Items from a data source:
'''
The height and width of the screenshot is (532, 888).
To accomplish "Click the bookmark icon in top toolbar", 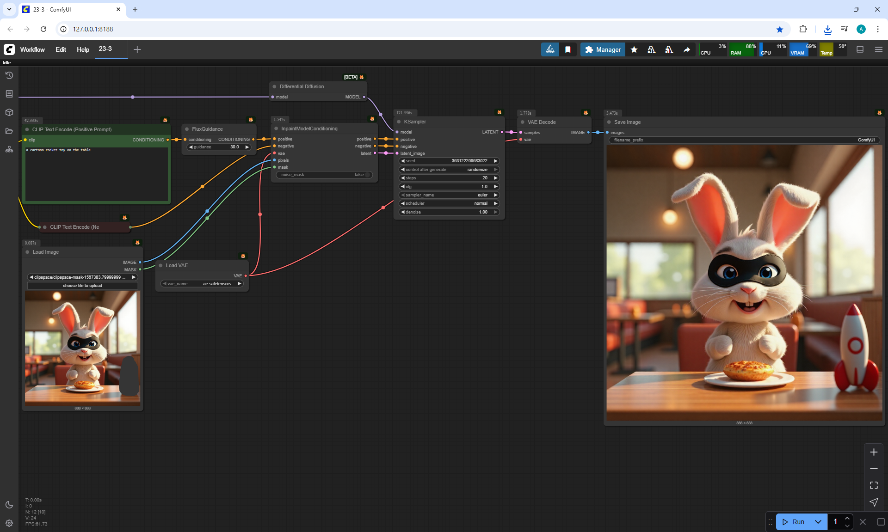I will tap(568, 49).
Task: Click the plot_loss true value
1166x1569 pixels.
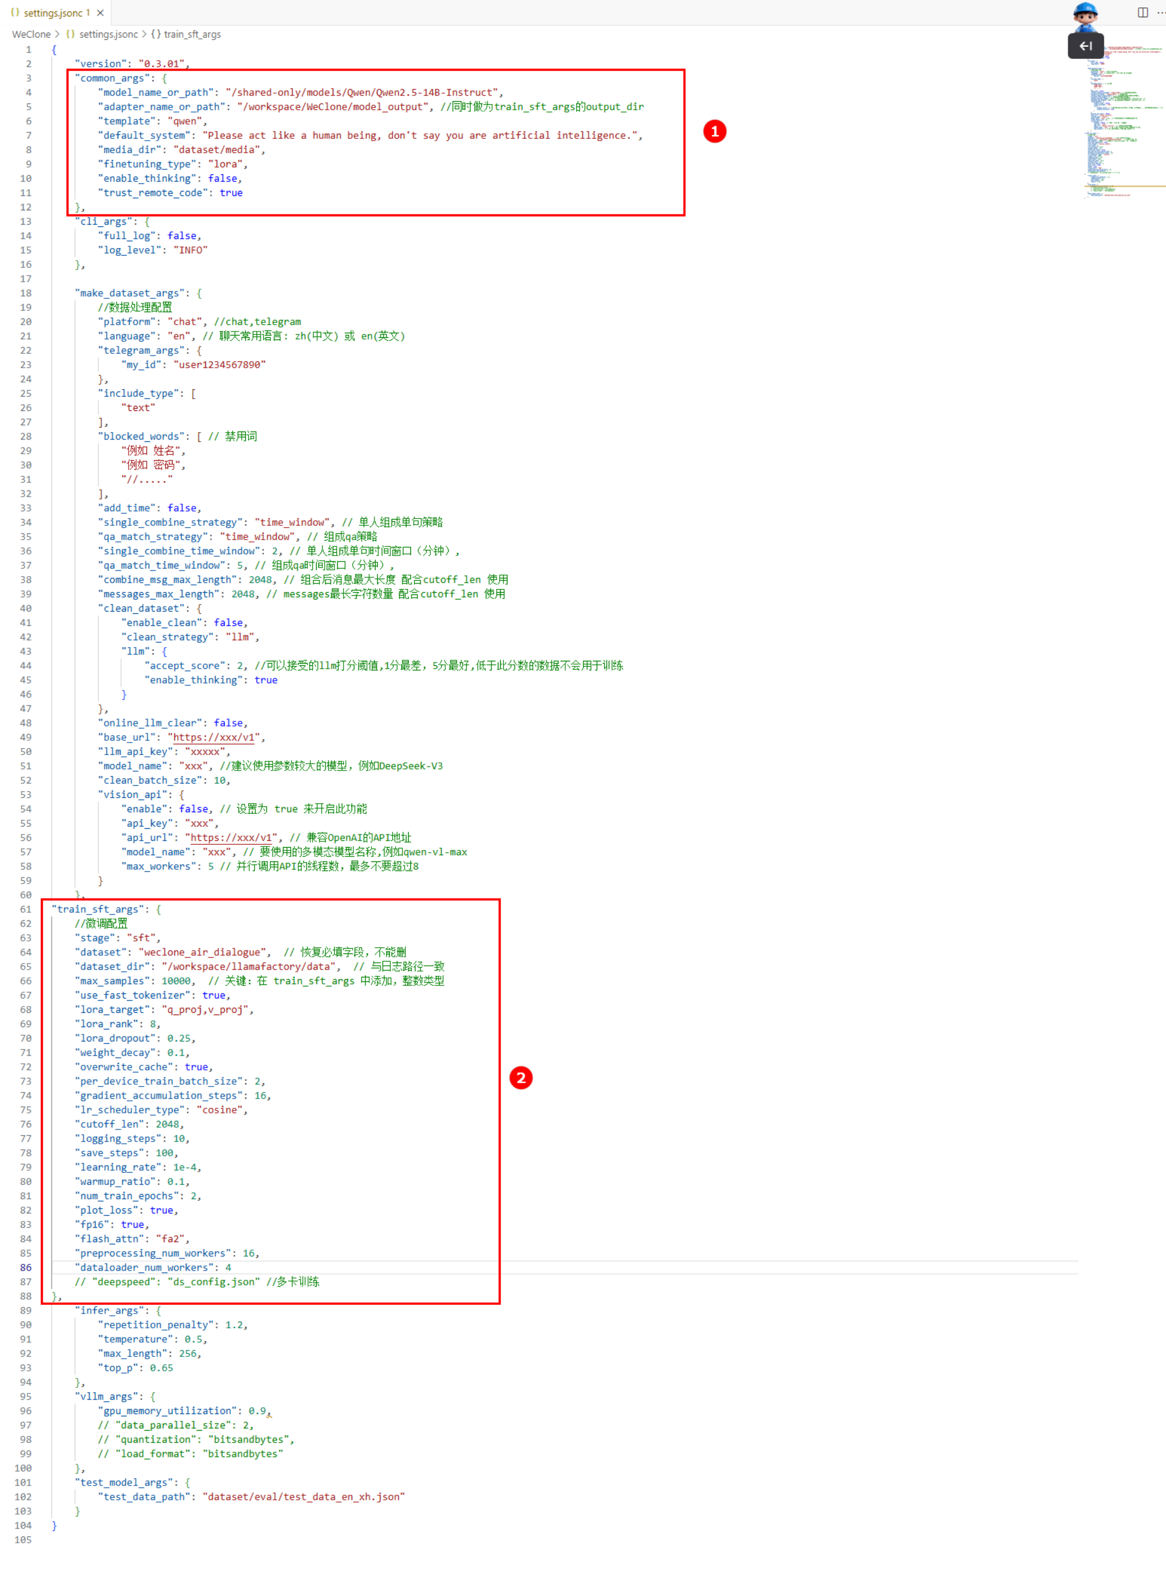Action: pos(161,1210)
'''
Please write out, word for word, each line from the one with "Task: Click the plot_loss true value" to the last line of the data, keeping both ends and omitting pictures.

Your response
Task: Click the plot_loss true value
1166x1569 pixels.
Action: pos(161,1210)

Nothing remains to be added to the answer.